The tingling disappeared quickly. The impression of tiny scattered lights, like a rather too consistent starfield, stayed, and it made no difference whether his eyes were open or not. He thought for a moment he could hear voices, but wasn't sure. The lights were unsettling. He felt he could make them out individually, but at the same time felt there were too many - far too many - to count, or even for him to be able to see separately. Also, he had the disturbing impression that he was looking at the surface of a globe; all of it, all of it at once, in some way spread out in front of him so that no part of it hid another pan. His mind swam. The lights seemed to beckon him, and he could feel himself starting to slide down towards them, then pull back as he fought the impulse. He arrived back at some still point.

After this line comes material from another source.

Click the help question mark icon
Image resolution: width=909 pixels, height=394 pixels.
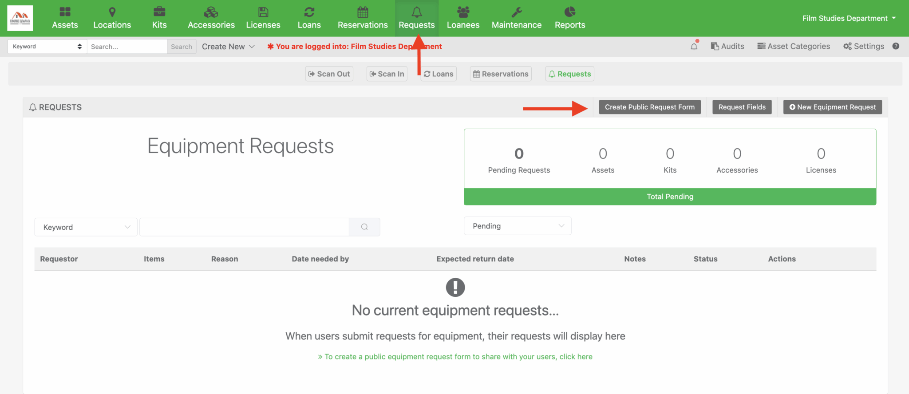896,46
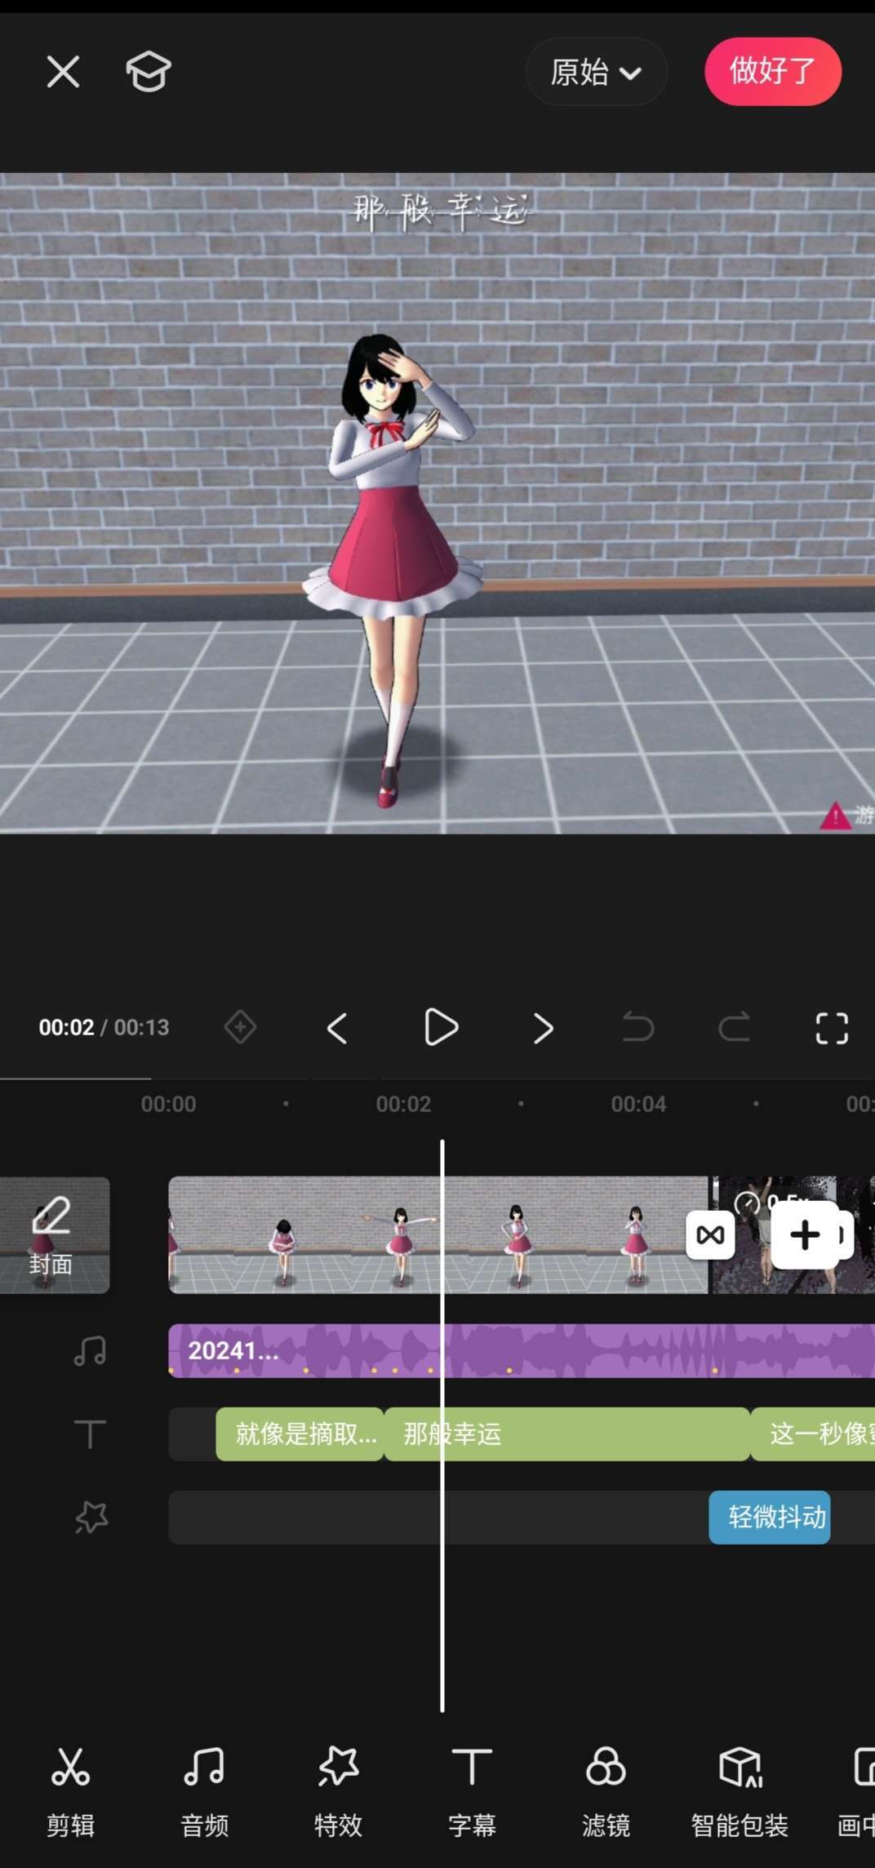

He got down out of the hole again. He rubbed his chin. Very odd. He put his head back in. Temporarily ignoring the lights, he snapped his fingers, outside, in the room. He could just hear the small sound. He felt for the iron loops and put his arms through them, supporting himself there as one was obviously meant to.

He felt the pull of those lights again, and let himself go towards them, sliding down towards one area. He found that just by thinking about them he could head for other areas. It was as though he was parachuting, able to steer however he wanted as he fell.

As he approached the area of lights he was sliding towards, he got the impression of them also being strangely globe-like yet spread out. He still had the impression that he could see too many, that they should not look so individual for their apparent size, but he ignored this as he approached the surface of whatever the lights were placed upon. He tried to convince himself that he was floating towards the outside of the sphere, that he had started at the centre and worked his way out, but for some reason he felt he was falling down the way, onto a convex surface.

A single light approached; an orb of shifting, multi-coloured hues, like something cellular, dividing and re-dividing within a single membrane, yet with the patterns in the sphere somehow like distorted pictures, images thrown haphazardly on an unfixed screen. He felt himself float round this odd, scaleless thing, the other lights still apparently as far away as they had always been, and he felt oddly attracted to this globe of light, and that he could somehow, without damage to it or himself, enter inside it.

He was still, when he thought about it, aware he was standing in the room. He snapped his fingers, felt the edge of his tunic sleeve where it still hung at his side, then willed himself to enter the glowing, slowly pulsing sphere.

It was like walking into a room filled with babbling voices and lit with chaotic, ever-changing images. His head was full of confusion for a moment, then he thought he started to glimpse patterns and real shapes within the inchoate mix.

He let himself relax slightly, ready to watch, and just then all the images and noises seemed to coalesce, become part of some single feeling, which included the impression of touch and taste and smell as well. Quiss reacted against this, and was back in the noisy, gaudily chaotic room-feeling. He relaxed again, just a little more warily and slowly. The strange crystallisation of sensation occurred again, and slowly Quiss became aware of some sort of other thought-process, a set of feelings which was at once intimately close but still utterly cut off from him.

The truth of what was going on suddenly hit him, stunning him. He was inside somebody else's head.

He was so amazed he didn't have time to be revolted or really shocked before the novelty, the sheer interest of it all, took him, excited him. He shifted his body slightly, feeling in a very distant sort of way, like something in a dream, his feet move on the small stool he stood on, his armpits settling a little more comfortably into the leather-softened hoops.